He (Regardie) is incorrect in saying that Crowley did not reveal Mathers’ system till after his death, for the Equinox began to appear in 1909, and Mathers died during the influenza epidemic, which occurred toward the end of the war (“at the end of 1918”). He is also incorrect when he says the “Golden Dawn” is defunct; it has broken up into various scattered units, of varying degrees of efficiency. But I know, personally, of four functioning lodges, all of which have got the full set of rites and teachings; and there are quite likely to be others of which I do not know, for people did not always take McGregor Mathers seriously when he cursed them and flung them into outer darkness, as he did pretty freely, but carried on with the system which they had found to be effectual for putting them in touch with the Secret Chiefs.
After all, the test of the validity of a lodge or order is its power to initiate successfully, not to its legal right to a charter, given or withheld at the personal judgement of individuals. Initiation is like vaccination, if it takes, there is an unmistakable reaction.
Crowley and I drew direct from Mathers “Golden Dawn,” and Regardie from Crowley’s A:.A:. Crowley and Mathers quarreled. Exactly why, I do not know; (see Equinox #3, P266 for Crowley’s account) incompatibility of temperament was probably the fundamental cause, whatever the actual occasion of their break may have been. Crowley then started the publication of his magazine, the Equinox. In the magazine Crowley deliberately gave away all that he possessed of Mathers’ secrets, including some of his rituals, and tore Mathers’ character to shreds. I have never met either of the persons concerned in this dispute but it appears to me that the abuse Crowley heaped on Mathers in the page of his magazine is far more likely to reflect on himself than it is upon Mathers. In his criticism of the manner in which Mathers conducted his organization, he is, I think on surer ground, for I found exactly the same problem confronting me when I myself joined it some years after he left.
I was at first inclined to quarrel with him for giving the Banishing Ritual of the Lesser Pentagram, for one feels instinctively that a formula which is messed about by all and sundry will not long retain its value for anybody. But on second thought I am inclined to acquit him. It is this formula which is given to the student immediately on initiation long before he is taught any practical working, in order that he may protect himself in case of Astral trouble. If Mr. Regardie is justified in drawing back the veil at all, then he is, undoubtedly justified in providing the necessary protection against anything untoward that may come through the veil.
The Lesser Pentagram is of the nature of a fire extinguisher, and it is very necessary to have some such device handy when one ventures into such highly charged levels of the unseen as are contacted by the methods he describes.
Now what is going to be the outcome of this general disclosure of the secrets of the mysteries? As in most drastic happenings the results will be mixed; but it is my belief that the good will outweigh the evil.
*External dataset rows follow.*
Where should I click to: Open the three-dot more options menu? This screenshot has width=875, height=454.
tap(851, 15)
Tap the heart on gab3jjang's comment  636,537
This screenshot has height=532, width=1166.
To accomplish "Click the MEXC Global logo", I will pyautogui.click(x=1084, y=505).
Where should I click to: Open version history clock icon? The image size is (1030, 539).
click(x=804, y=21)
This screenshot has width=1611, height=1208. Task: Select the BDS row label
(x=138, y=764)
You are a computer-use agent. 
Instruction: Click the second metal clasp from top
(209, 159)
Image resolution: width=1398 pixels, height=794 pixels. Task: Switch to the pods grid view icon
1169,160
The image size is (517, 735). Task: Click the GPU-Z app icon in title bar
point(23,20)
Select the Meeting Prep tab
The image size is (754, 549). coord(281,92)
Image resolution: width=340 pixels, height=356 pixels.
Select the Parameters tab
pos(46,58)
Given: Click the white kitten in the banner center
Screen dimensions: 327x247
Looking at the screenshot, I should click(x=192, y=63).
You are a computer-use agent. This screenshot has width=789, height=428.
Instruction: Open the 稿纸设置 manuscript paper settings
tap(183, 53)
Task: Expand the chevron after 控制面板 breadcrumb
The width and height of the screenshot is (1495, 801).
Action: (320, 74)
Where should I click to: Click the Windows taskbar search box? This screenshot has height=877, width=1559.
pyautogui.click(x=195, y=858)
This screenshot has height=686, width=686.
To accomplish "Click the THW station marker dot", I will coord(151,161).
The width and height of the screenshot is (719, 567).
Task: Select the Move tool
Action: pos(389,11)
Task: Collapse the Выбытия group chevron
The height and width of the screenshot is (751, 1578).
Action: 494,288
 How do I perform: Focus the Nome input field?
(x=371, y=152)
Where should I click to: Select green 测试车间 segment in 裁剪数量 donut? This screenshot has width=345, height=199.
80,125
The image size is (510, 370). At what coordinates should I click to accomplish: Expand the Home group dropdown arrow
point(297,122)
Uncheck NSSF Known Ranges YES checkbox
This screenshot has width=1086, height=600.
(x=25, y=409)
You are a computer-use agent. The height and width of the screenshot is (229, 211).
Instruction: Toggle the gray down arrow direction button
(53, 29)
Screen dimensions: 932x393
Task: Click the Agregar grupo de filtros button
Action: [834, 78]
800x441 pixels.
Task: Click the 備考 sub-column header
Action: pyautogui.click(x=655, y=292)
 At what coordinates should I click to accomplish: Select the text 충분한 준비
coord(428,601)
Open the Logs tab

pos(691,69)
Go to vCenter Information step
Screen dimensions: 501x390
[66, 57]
That some folk will burn their fingers experimenting with that which they do not understand I have no doubt, but on the whole the gain to serious students will be inestimable. Mr. Regardie has done his work admirably, both in the Spirit and in the letter.
The Tree of Life is a book, which it would be difficult to praise too highly. It is going to be one of the classics of occultism.
It is not advisable, however, for persons with no experience at practical occultism to make their first experiment with no other guidance than that of a book. Preliminary training is necessary, also a guide with a rope in case of difficulties.
But those who have already passed through the Outer Court and stand waiting between the Pylons will find, in Regardie’s books, the keys they need.